More voters back a second Brexit referendum in Jeremy Corbyn’s seat than any other Labour-held constituency, a poll showed tonight.
The People’s Vote Campaign survey found 80% of voters in the party leader’s Islington North want a referendum on the final Brexit deal, when people who said they did not know or would not vote are stripped out.
The result will pile fresh pressure on Mr Corbyn to back another EU vote, which is overwhelmingly supported by Labour members.
However, the pro-Brexit Labour Leave group insists there has been no real change in voters’ backing for or opposition to quitting the EU – and said 70% of Labour-held constituencies voted to leave.
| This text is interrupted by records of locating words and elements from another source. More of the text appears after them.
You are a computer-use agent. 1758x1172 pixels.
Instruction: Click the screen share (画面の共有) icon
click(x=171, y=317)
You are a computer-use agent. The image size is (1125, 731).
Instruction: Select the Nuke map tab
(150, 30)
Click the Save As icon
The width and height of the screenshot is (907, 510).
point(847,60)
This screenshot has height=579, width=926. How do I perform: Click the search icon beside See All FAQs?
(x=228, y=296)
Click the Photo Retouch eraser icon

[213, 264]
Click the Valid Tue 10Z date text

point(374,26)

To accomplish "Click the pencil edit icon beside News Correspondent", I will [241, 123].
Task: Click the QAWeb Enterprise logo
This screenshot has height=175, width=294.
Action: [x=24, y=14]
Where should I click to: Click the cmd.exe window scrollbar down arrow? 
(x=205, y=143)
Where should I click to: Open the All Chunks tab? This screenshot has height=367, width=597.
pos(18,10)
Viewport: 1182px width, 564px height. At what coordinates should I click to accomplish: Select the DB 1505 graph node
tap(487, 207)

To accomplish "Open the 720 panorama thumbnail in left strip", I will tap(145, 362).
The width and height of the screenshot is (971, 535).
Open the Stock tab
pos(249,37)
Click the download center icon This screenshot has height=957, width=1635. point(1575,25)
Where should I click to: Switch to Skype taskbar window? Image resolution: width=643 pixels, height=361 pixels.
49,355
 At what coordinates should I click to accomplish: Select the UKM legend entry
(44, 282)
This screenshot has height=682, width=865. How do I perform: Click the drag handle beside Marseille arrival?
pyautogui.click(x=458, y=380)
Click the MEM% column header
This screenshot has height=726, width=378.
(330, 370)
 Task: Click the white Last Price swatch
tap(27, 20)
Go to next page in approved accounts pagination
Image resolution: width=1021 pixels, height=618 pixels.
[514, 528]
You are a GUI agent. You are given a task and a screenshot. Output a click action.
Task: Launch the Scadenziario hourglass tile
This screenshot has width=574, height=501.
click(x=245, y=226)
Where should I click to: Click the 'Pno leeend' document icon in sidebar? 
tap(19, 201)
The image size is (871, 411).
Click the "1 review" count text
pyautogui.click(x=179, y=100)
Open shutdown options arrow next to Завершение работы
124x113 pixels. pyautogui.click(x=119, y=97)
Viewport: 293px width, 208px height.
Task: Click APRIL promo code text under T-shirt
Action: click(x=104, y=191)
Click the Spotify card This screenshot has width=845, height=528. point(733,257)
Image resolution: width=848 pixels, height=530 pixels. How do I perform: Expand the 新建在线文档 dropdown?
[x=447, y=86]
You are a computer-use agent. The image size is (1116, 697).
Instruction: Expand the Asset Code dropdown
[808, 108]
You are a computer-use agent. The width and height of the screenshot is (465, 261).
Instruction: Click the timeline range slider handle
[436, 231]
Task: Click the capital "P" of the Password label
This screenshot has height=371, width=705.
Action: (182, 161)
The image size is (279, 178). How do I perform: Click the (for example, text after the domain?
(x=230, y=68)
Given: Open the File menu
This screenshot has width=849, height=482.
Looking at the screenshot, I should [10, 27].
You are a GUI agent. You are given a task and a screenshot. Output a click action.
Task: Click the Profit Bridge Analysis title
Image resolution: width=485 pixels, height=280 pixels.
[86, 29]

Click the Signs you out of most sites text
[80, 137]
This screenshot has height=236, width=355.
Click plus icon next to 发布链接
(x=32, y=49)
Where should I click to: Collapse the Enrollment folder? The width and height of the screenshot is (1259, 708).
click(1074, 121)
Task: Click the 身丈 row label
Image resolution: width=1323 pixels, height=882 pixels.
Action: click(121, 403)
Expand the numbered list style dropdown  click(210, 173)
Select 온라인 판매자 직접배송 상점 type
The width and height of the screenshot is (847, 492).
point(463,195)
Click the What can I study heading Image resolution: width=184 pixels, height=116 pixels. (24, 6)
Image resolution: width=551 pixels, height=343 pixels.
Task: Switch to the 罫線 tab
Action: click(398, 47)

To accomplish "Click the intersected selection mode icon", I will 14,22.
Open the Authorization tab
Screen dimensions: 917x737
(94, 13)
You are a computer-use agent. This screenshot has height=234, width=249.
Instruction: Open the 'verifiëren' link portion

It points to what it says is a gulf between Labour members and Labour voters in the party’s tradition heartlands such as South Wales, the Midlands and the North when it comes to Brexit.
Mr Corbyn has repeatedly failed to rule out supporting a second referendum, but has never thrown his weight behind Remainers’ demands for another vote either.
He was a leading eurosceptic for 32 years on the Commons backbenches before discovering an enthusiasm for the EU after winning the party leadership in 2015.
The YouGov poll found a majority of voters in all 259 seats held by Labour back the idea of another referendum, once those who would not vote or did not know were removed.
Labour MP Jess Phillips said: “It’s no surprise to me that my constituents feel that they have been failed in the negotiations and are changing their mind on Brexit.
“They hear posh blokes on the telly telling them what’s good for them and they realise that this miserable plan was never about them.
“One thing is for sure: I trust my constituents to make a call on what’s best for them and Britain – much more so than the politicians in charge of it.”
Former YouGov President Peter Kellner said that under the methodology used for the study of 26,000 voters, “it is clear that the swing from Leave to Remain is higher than the national average in many constituencies that voted Leave in 2016 and Labour last year”.
But earlier this week, Brexit-supporting former Labour MP Gisela Stuart rubbished claims voters had changed their minds since June 2016.
Dismissing last month’s 670,000-strong Remainers’ march on Westminster demanding another poll, Ms Stuart, who chaired the official Vote Leave campaign, said: “How many there were there who said, ‘I voted Leave and now I have changed my mind’?”
Labour Leave feared for the party’s chances of regaining power if Leave supporters in Labour heartlands reward the Tories for delivering Brexit.
Policy and research director Laura Bierer-Nielsen said: “The roots of the Labour Party lie within working class communities up and down the country whose historical identities are based around industries such as fishing, mining – and it’s many of those people who voted to leave in the 2016 referendum.”